A doctor accused of professional misconduct says he hit the wall and became lost and uncertain in the hour that led to the death of an unborn baby in 2011.
The doctor, who has interim name suppression, was appearing before the Health Practitioners Disciplinary Tribunal in Auckland this week.
He was accused of failing to perform an emergency caesarian section, failing to respond to concerns raised by the obstetric registrar, delaying appropriate action and deciding to get a fetal blood sample when indications went against it.
He was also accused of failing to communicate with his patient and her husband, failing to discuss a managment plan and options for progressing the labour and failing to find out what the patient wanted to do to progress her labour.
The woman was 46 and nearly 38 weeks pregnant with her fourth child when she arrived at the hospital after her waters broke in October 2011.

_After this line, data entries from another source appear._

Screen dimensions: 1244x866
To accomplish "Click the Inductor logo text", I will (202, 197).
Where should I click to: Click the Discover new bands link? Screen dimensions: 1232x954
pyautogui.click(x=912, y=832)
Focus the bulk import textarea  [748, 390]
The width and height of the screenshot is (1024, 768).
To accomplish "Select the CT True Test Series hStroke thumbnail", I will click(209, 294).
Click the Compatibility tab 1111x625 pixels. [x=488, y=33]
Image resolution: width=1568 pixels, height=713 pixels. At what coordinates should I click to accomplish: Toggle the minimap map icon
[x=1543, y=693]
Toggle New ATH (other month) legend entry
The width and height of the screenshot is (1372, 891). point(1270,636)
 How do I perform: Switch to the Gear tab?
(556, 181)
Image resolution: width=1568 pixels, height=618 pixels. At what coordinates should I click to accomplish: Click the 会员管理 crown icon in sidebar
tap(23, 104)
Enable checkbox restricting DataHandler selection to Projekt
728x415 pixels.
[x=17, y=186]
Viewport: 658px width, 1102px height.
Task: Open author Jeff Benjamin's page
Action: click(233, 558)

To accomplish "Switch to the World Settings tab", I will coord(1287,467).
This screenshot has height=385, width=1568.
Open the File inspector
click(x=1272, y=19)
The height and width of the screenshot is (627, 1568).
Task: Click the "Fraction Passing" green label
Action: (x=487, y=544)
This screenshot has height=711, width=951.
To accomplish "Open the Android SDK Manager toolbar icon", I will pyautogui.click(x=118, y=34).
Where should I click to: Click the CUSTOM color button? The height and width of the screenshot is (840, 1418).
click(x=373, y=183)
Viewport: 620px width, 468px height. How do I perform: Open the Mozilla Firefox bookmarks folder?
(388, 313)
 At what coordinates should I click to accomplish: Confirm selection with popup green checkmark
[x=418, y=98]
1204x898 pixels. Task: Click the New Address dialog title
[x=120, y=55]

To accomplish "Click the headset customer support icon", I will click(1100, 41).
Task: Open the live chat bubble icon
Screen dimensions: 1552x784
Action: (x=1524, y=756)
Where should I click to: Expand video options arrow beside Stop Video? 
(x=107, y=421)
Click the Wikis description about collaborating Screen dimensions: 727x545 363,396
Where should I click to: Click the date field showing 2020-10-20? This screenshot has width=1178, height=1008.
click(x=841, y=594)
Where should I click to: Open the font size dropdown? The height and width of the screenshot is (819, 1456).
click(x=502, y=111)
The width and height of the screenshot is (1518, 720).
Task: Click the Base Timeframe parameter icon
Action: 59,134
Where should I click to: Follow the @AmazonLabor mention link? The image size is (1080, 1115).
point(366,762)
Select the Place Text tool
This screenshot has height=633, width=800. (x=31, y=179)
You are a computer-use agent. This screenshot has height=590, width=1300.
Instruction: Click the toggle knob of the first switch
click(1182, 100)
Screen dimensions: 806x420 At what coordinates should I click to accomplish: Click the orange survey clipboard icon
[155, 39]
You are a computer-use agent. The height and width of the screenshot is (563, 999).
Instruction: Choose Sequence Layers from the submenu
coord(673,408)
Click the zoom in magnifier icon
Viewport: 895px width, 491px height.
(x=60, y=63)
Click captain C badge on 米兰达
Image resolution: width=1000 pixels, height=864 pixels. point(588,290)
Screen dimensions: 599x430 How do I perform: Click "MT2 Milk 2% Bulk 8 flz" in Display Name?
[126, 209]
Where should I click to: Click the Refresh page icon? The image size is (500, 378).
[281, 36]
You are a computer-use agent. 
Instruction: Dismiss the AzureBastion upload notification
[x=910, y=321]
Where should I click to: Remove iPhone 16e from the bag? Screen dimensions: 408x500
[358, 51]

Two and a half days later, she was in induced labour when the baby's heart rate was decelerating.
Two midwives had been monitoring the woman when they became concerned about the baby.
One called the doctor at about 9pm when the cardiotocograph - or CTG - that measures the fetal heart rate was abnormal.
Prosecuting lawyer Nicola Wills told the tribunal that the doctor went into the patient's room at 9.14pm and reviewed the CTG trace which clearly showed the baby had prolonged bradycardia, when the heart rate falls below 100 beats per minute for more than five minutes.
She said that the usual course of action was to do an emergency caesarian to rescue the baby from "significant fetal compromise".
However, the doctor did not follow the accepted clinical course of action but instead took a "wait and see" approach.
Ms Wills said the doctor did not talk to his patient or the midwives about the CTG trace, about how he was going to manage the prolonged bradycardia or the options of speeding up the delivery.
She said by the time the doctor finally called a code red c-section, 29 "precious minutes" had passed.
The baby was delivered stillborn just before 10pm.
The doctor accepted that he made a series of bad errors.
He told the tribunal that he was sitting down in the tearoom with a cup of coffee to watch world cup rugby at 9pm when he was called by a midwife.
He said when he went into the patient's room he "hit the wall" and felt lost and uncertain, and was concerned that he was not reading the situation correctly.
He said he wanted to seek a second opinion and waited until 9.30pm for the registrar to arrive. He said the registrar told him that an emergency caesarian was needed but his mind was set on a vaginal delivery.
He said he "clung to the idea and became dogmatic" that that was what he wanted to do.
He said his behaviour was out or character and finding an explanation has upset his sleeping pattern every since.
The doctor said he was tired after a busy day, starting at 8am and doing a double duty shift as on call obestetrician and registrar.
"I was in the room, out of the room, not communicating with the patient correctly. I couldn't make decisions."
His lawyer, Harry Waalkens QC told the tribunal the doctor was affected by unexplained impairment for a "ghastly" 58 minutes.
He pointed out that the hospital was understaffed and the doctor was thwarted by the two midwives on duty who had not conveyed the urgency of the situation.
An expert witness said there were many failures before the doctor was involved and the whole team should have been proactive.
The doctor has been suspended from acute obstetrics but continues to work in other areas.
The penalty for professional misconduct ranges from censure to being struck off.